El proyecto era sensato: una Palestina moderna tendría el mayor interés en preservar buenas relaciones con su vecino. Era sensato. E inviable. Por una determinación fundante: Islam y capitalismo son incompatibles. Al cabo de veinte años, los rebotes del terror palestino dan fe de ese callejón sin salida. Que reposa sobre la volatilización de todas las aportaciones internacionales. Y la consolidación del odio a los distintos: aquellos que, con menor ayuda externa, han construido una sociedad próspera.

Y ese terror es cada vez menos político y más un afecto exterminador, cuya lógica viene del rencor sin cálculos racionales. La oleada de asesinatos a punta de cuchillo o atropello no responde a la rentabilidad canónica del terrorismo: matar mucho con pocas bajas propias.

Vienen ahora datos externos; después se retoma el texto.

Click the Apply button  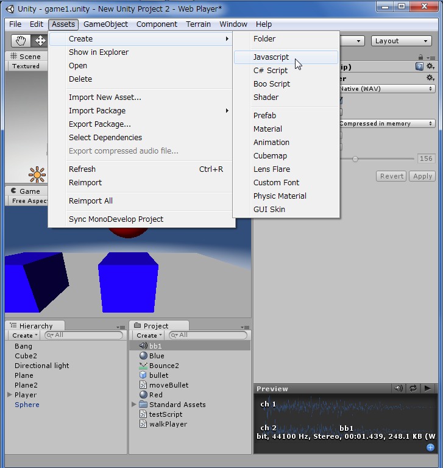(x=422, y=176)
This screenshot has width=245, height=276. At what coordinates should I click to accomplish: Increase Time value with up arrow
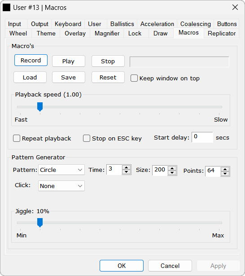click(127, 167)
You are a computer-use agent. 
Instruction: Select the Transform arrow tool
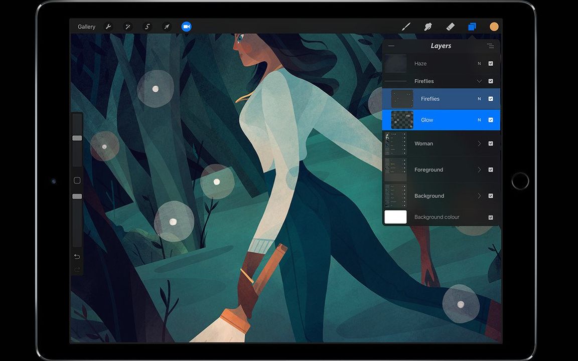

El apuñalamiento o el atropello eliminan a un número muy limitado de enemigos, antes de que el ejecutor sea abatido. La rentabilidad es ahora individual: el placer de la venganza. Puede que ni siquiera quepa llamar a estos degüellos o aplastamientos terrorismo. Y sí, crimen pasional-religioso. El asesino, al morir, no consuma proyecto funcional alguno. Satisface su odio. Y hace de su impotencia alarido sacro.


Podríamos, a primera vista, pensar que esa personalización afectiva del viejo crimen político es menos peligrosa que la técnicamente tan organizada de los años setenta. Nos equivocaremos. No hay ahora una OLP, ni un FPLP, ni un Septiembre Negro, que den continuidad logística ni planificación estratégica a los asesinatos. Hay algo más difuso. E igual de operativo. Y mucho más difícil de combatir. Hay la religión oscura que, en el acto sagrado de matar al adversario de su Dios, pone la puerta del cielo. Tal es el perseverante anacronismo del Islam. Obstáculo impermeable a cualquier modernidad económica, como a cualquier modernidad política.

Países que en los años setenta partían de una pobreza mucho más honda que la de Palestina, son hoy potencias emergentes. En Asia, sobre todo. Los dirigentes de la OLP recibieron, en ese período –y, más aún, a partir de Oslo–, ayudas que no admiten comparación con las de ningún otro país subvencionado. La corrupción se lo tragó todo. Todo. Y nadie ha logrado jamás saber cuál es la cifra de las cuentas suizas de Arafat, por apropiarse de las cuales batallaron la OLP y su viuda.

Acuchillar a anónimos judíos no es una apuesta política: el judío es el demonio que, en la imaginación palestina, refleja la vergüenza del fracaso propio. No hay cura para ese resentimiento.